==== Source passage ====

German dancer, actress and novelist

Rahel Sanzara (also Sansara; pseudonym for Johanna Bleschke) (9 February 1894 – 8 February 1936) was a German dancer, actress and novelist.

== Biography ==
Johanna Bleschke was the oldest of a town musician's four children. After graduating from a school for 'higher daughters', she went into an apprenticeship as a bookbinder in Blankenburg. In 1913 she moved to Berlin, where she met physician and author Ernst Weiss. Their relationship lasted for more than twenty years, and she acted in productions of Weiss' dramas. After a short stint as a wartime nurse in 1914/15 she received an education as a dancer and launched a successful career. Since 1916 she also worked successfully as a film actress and received actress training from Otto Falckenberg in Munich, and found employment first in Prague, and from 1921 to 1924 at the Landestheater Darmstadt.

==== Information supplied ====

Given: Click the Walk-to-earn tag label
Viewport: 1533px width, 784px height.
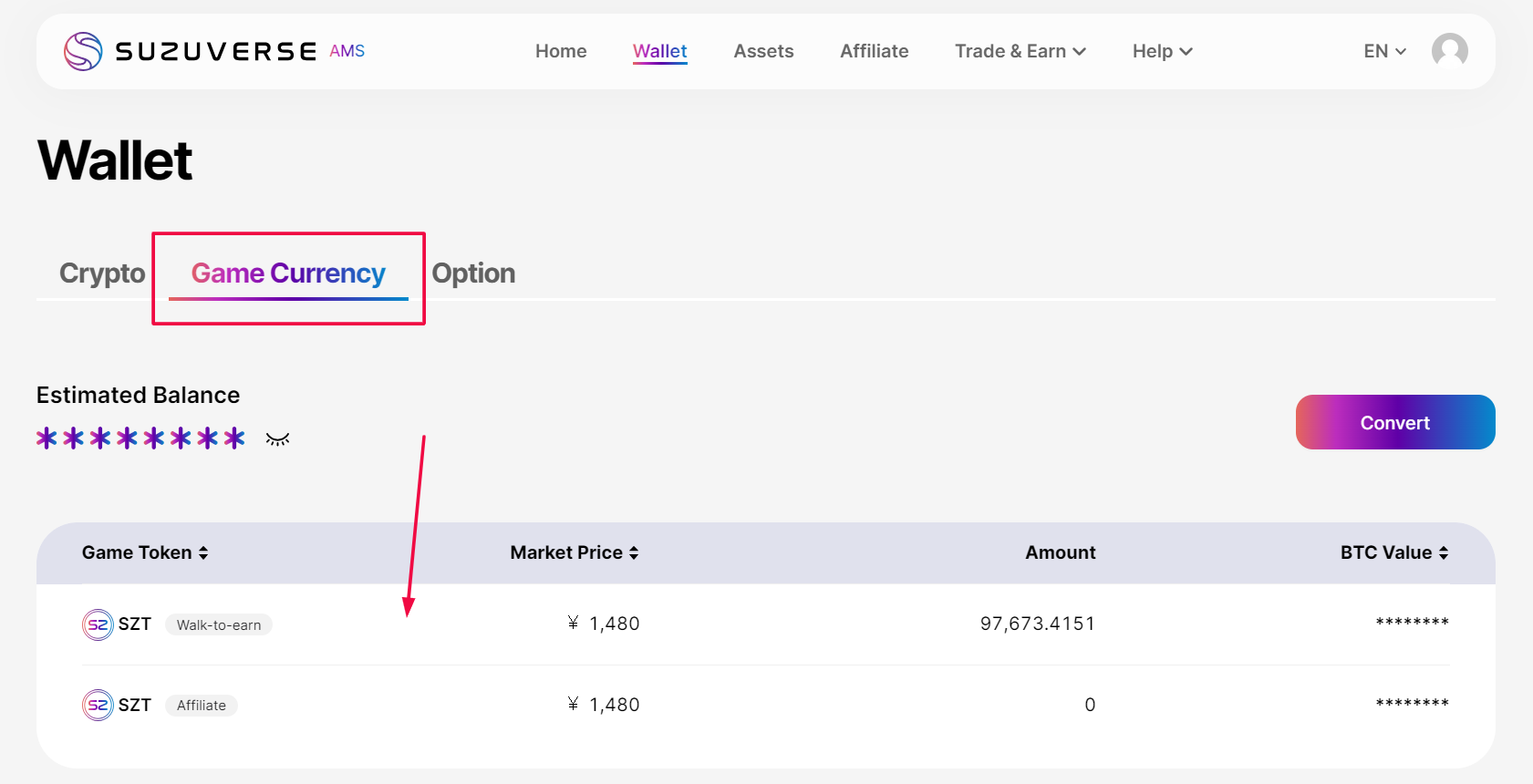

====

▶ _Required actions_:
**1)** Using the Rahel Sanzara biography, answer each question below.
(a) In what trade did Johanna Bleschke serve an apprenticeship, and in which town?
(b) In what year did she move to Berlin?
(c) At which theater was she employed from 1921 to 1924?
**2)** Reproduce word for word everything in the Rahel Sanzara biography from "Rahel Sanzara (also" down to "the Landestheater Darmstadt.".

▶ _Replies_:
**1)**
(a) Bookbinding, in Blankenburg.
(b) 1913.
(c) The Landestheater Darmstadt.

**2)**
Rahel Sanzara (also Sansara; pseudonym for Johanna Bleschke) (9 February 1894 – 8 February 1936) was a German dancer, actress and novelist.

== Biography ==
Johanna Bleschke was the oldest of a town musician's four children. After graduating from a school for 'higher daughters', she went into an apprenticeship as a bookbinder in Blankenburg. In 1913 she moved to Berlin, where she met physician and author Ernst Weiss. Their relationship lasted for more than twenty years, and she acted in productions of Weiss' dramas. After a short stint as a wartime nurse in 1914/15 she received an education as a dancer and launched a successful career. Since 1916 she also worked successfully as a film actress and received actress training from Otto Falckenberg in Munich, and found employment first in Prague, and from 1921 to 1924 at the Landestheater Darmstadt.